Alba Sempere Torres and Jan Casier in Van Manen's <i>Kammerballett</i> © Carlos Quesada
Alba Sempere Torres and Jan Casier in Van Manen's Kammerballett
© Carlos Quesada

To begin, each one of the eight dancers brought a footstool onto the stage individually, in doing so, revealing aspects of his or her personality, sometimes even with infectious humour. Mélanie Borel and Daniel Mulligan’s lyrical duet showed them beholden to the higher power of their music: her delicate footwork included a detail that was as utterly beautiful as it was small: fluttering to the trill of the piano score’s two adjacent notes.

In a later segment, soloist Katja Wünsche stood centre stage, seeming as self-assured as is needed to launch a TED talk, but soon revealing resignation, even fearfulness, and repeatedly covering her eyes or face with her hands in gestures of heart-breaking poignancy. In sum, the dancers operated in a brilliant and fluid matrix of retraction and offering that, for me, made a true highlight of the evening.

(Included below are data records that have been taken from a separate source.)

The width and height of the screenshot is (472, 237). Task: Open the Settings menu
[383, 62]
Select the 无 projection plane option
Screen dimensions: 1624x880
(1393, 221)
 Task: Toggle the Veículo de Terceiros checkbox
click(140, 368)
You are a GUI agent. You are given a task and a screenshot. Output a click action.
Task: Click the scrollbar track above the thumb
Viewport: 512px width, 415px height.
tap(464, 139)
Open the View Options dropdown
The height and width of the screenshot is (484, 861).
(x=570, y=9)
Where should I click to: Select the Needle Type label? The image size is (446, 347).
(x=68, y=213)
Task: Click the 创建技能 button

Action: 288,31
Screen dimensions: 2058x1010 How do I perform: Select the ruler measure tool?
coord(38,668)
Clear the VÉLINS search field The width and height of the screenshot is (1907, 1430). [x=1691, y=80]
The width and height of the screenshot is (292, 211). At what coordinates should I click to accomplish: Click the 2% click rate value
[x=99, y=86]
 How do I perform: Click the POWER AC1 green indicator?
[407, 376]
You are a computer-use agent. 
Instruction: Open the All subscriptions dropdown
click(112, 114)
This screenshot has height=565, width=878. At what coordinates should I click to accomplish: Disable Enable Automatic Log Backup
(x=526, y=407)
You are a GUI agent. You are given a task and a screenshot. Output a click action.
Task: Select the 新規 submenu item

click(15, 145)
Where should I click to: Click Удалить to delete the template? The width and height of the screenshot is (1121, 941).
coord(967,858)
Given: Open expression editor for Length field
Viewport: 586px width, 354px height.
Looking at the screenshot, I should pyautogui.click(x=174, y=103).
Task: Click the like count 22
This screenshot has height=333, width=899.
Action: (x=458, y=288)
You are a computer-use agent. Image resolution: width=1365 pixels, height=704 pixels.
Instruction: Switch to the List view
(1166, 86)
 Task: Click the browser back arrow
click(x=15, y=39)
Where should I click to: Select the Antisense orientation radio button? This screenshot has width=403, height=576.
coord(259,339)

William Forsythe’s tremendously dynamic Quintett was performed last. Premiered back in 1993 in Frankfurt, the ballet was conceived as a tribute to Forsythe’s dying wife, the fine dancer Tracy Kai-Maier, but he has often called it an hommage to life itself, as well. In that light, the few modest stage props make sense: a clunky slide projector suggests a review of history; a grill-like mirror above a sunken staircase alludes to a way into another world.

Giulia Tonelli and Manuel Renard in Forsythe's <i>Quintett</i> © Carlos Quezada
Giulia Tonelli and Manuel Renard in Forsythe's Quintett
© Carlos Quezada

Considered a modern classic today, Quintett plays on the unexpected turnings, warp speed and blur of dancers in countless configurations. They come together, then break apart, seek a new direction, run into one another, threaten to fall, are rescued by the nearest strong arms, catch their breath, and start up all over again a moment later. The hullabaloo included a whole host of complex variations, including Giulia Tonelli’s childlike playfulness and stubbornness, and Katja Wünsche’s hair going every which-way as she tackled her partner repeatedly, then stood out of the turbulence by simply watching some of the action from the wings.

As many-faceted as those experiences were, they were also underscored by a distinctive musical thread: a homeless person sings in an off-key voice, “Jesus’ blood never failed me yet; this one thing I know.” Repeating that over some 30 minutes as the singular track, British composer Gavin Bryars offers the dancers an enigmatic spur, but also the mantra that is the ballet’s only truly predictable thread. Otherwise, one must put expectations aside, for Quintett − the highest technical and artistic demands placed on its dancers − is hallmarked by the sheer hustle and bustle that give the work all order of earthly surprises, just as real life itself affords.